A rise in 5 percent tax slab could also make key commodities such as tea, coffee, frozen vegetables, and medicines, which fall in this tax slab, dearer, thereby burning a deep hole in the common man’s pocket.
GST Council Meeting: In a few hours from now, the Goods and Services Tax (GST) Council will announce measures as part of its efforts to rationalise tax rates and boost revenue shortfall. Speculations of additional surcharge of 2 percent on certain goods and proposals of revising the current 5 percent tax slab to 6-8 percent have been doing rounds for the past month.
Currently, all products and services are taxed under four slabs under the GST regime — 5, 12, 18 and 28 percent. Of these, 18 percent tax slab accounts for a maximum of 60 percent GST tax collection, while 5 percent tax slab accounts for just 5 percent. The other two slabs — 12 percent and 28 percent — generate 13 percent and 22 percent tax revenue of the total collection for the government. Tax slab revision, as per reports, might aid the government to garner additional revenues of Rs 1,000 crore per month.
A rise in 5 percent tax slab could also make key commodities such as tea, coffee, frozen vegetables, and medicines, which fall in this tax slab, dearer, thereby burning a deep hole in the common man’s pocket. The move could also affect the business of FMCG companies like ITC, Nestle, PepsiCo, Bikanervala, Haldiram, and various small and mid-sized food processing firms.

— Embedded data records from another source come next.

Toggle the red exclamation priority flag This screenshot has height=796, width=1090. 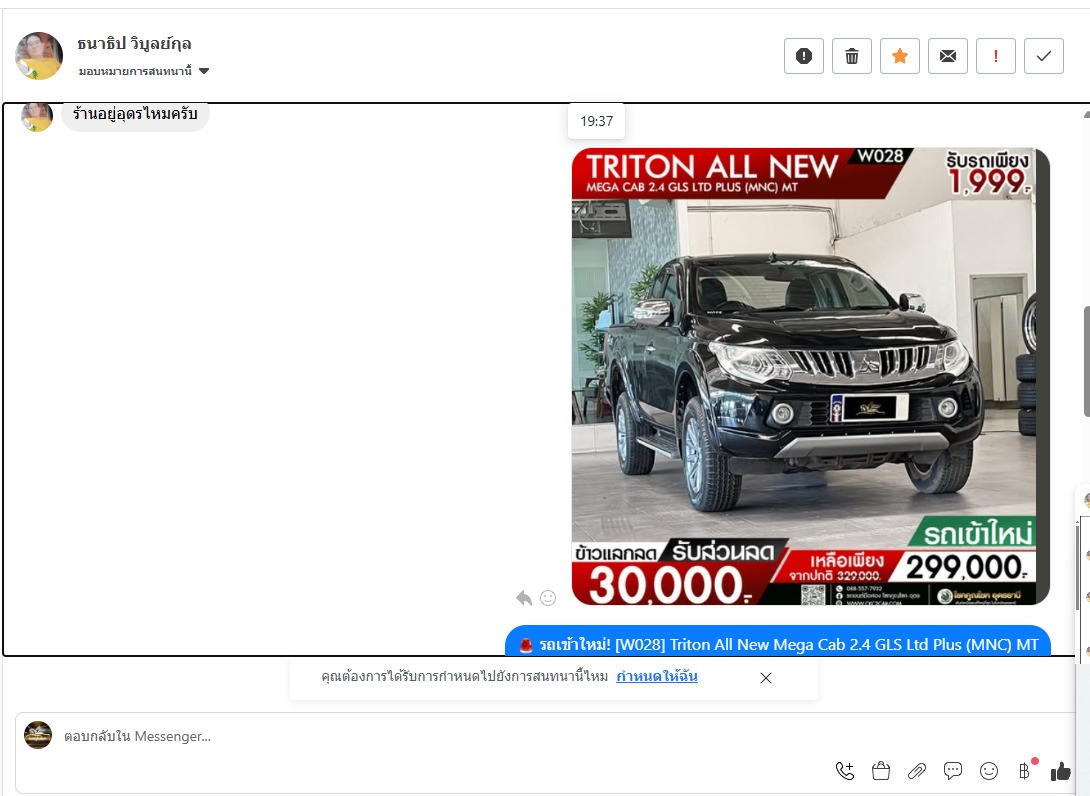tap(995, 56)
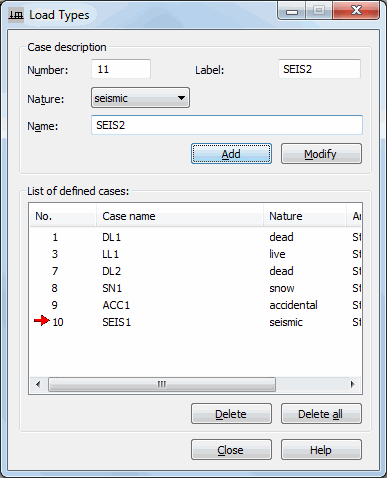Image resolution: width=387 pixels, height=478 pixels.
Task: Click the Add button
Action: [x=231, y=154]
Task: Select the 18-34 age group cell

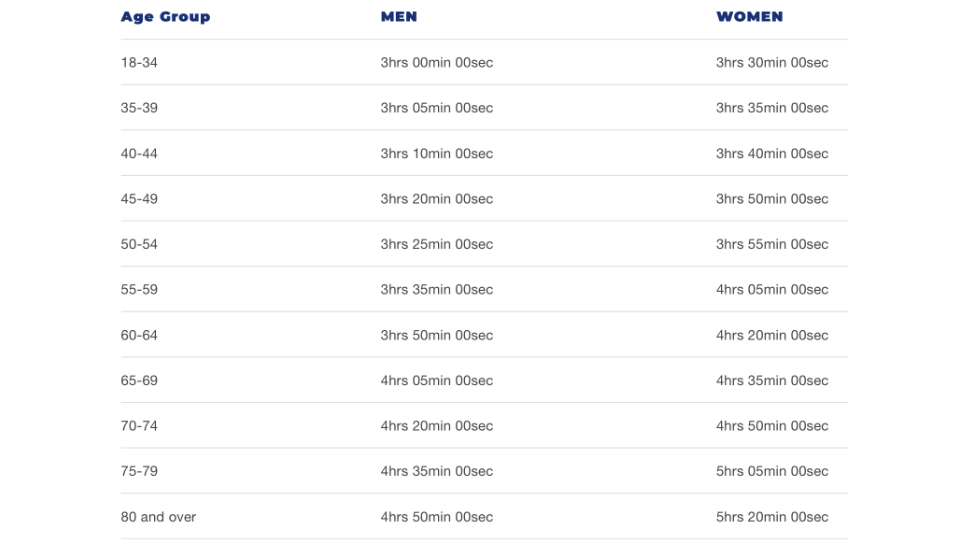Action: coord(139,62)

In fact, these companies had recently submitted a letter to the FM, requesting her not to take any such measures saying the decision could affect the middle class and farmers the most.

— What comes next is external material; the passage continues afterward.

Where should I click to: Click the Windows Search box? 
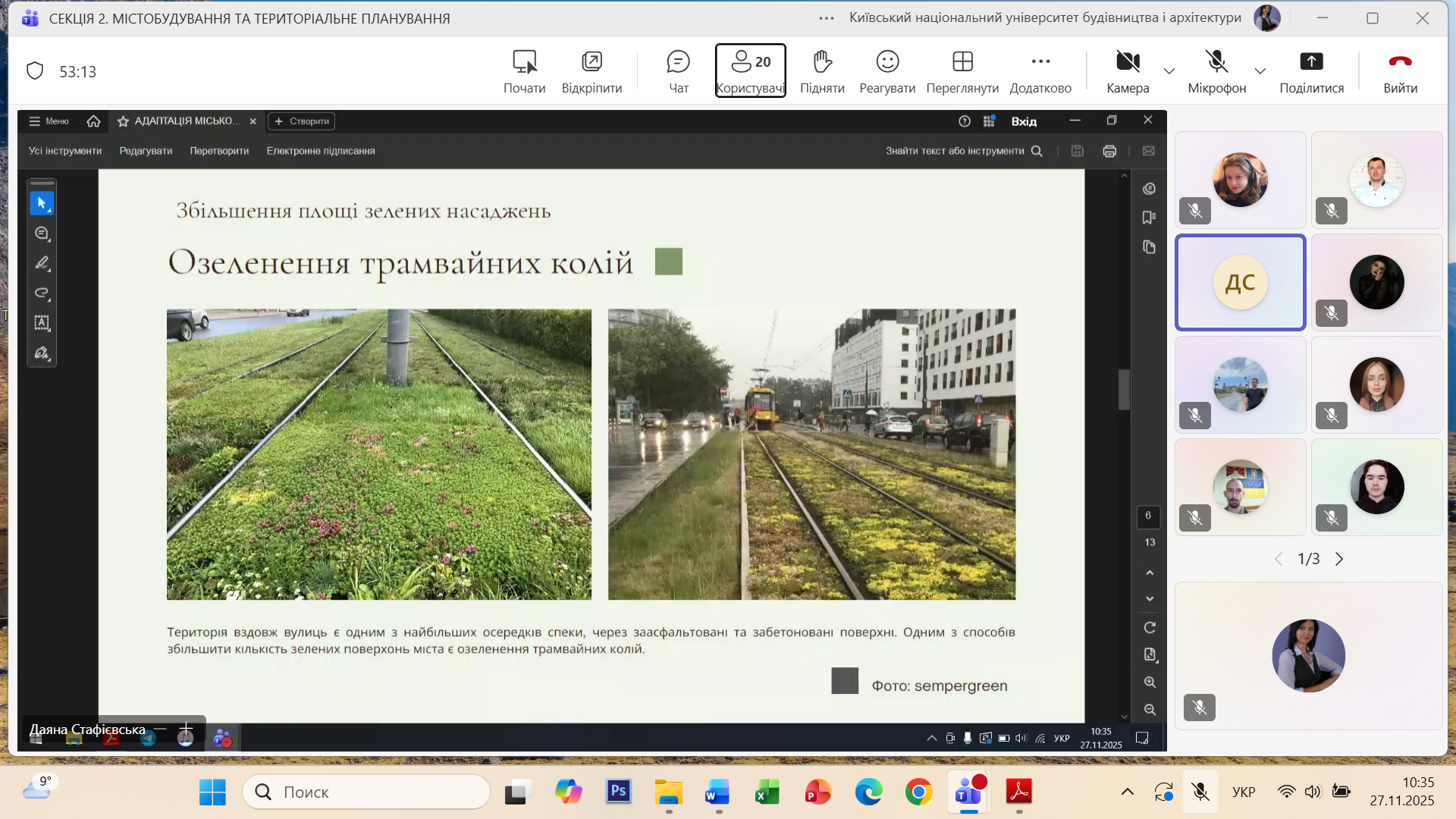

But the government has hinted that revising tax slabs may not be on its agenda this time. During a recent press briefing last week, Finance Minister Nirmala Sitharaman told reporters, “I have had no conversations on the GST Council meeting with my team yet.”
The GST Council, however, could make some announcements to provide a boost to the real estate sector, which has been struggling due to unsold inventory for several months now. The Council could also announce measures to balance revenue collection between states and Centre.

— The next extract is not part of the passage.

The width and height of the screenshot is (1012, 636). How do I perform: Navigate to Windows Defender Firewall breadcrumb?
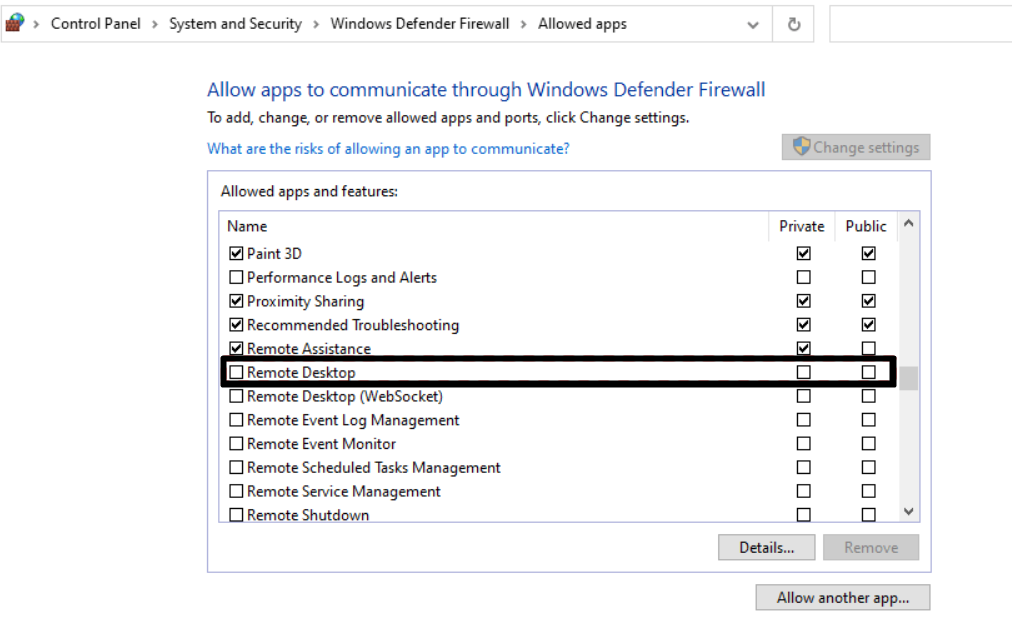pos(419,24)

Besides, there are rumours that the Council may impose 2 percent cess on certain goods, which fall under 5-18 percent tax slabs, but the item has not been placed on the GST agenda, say reports.
In a bid to tackle dwindling GST collections, the government had formed a committee of officers in October to boost collections and make businesses comply voluntarily. The committee was formed after GST collections fell sharply to a 19-month low of Rs 91,916 crore in September. Tax collections stood at Rs 95,380 crore in October. However, in a little respite, the GST collections crossed Rs 1 lakh crore mark to Rs 1.03 lakh crore in November. After two months of negative growth, GST revenues witnessed recovery with a positive growth of 6 percent YoY during the month under review.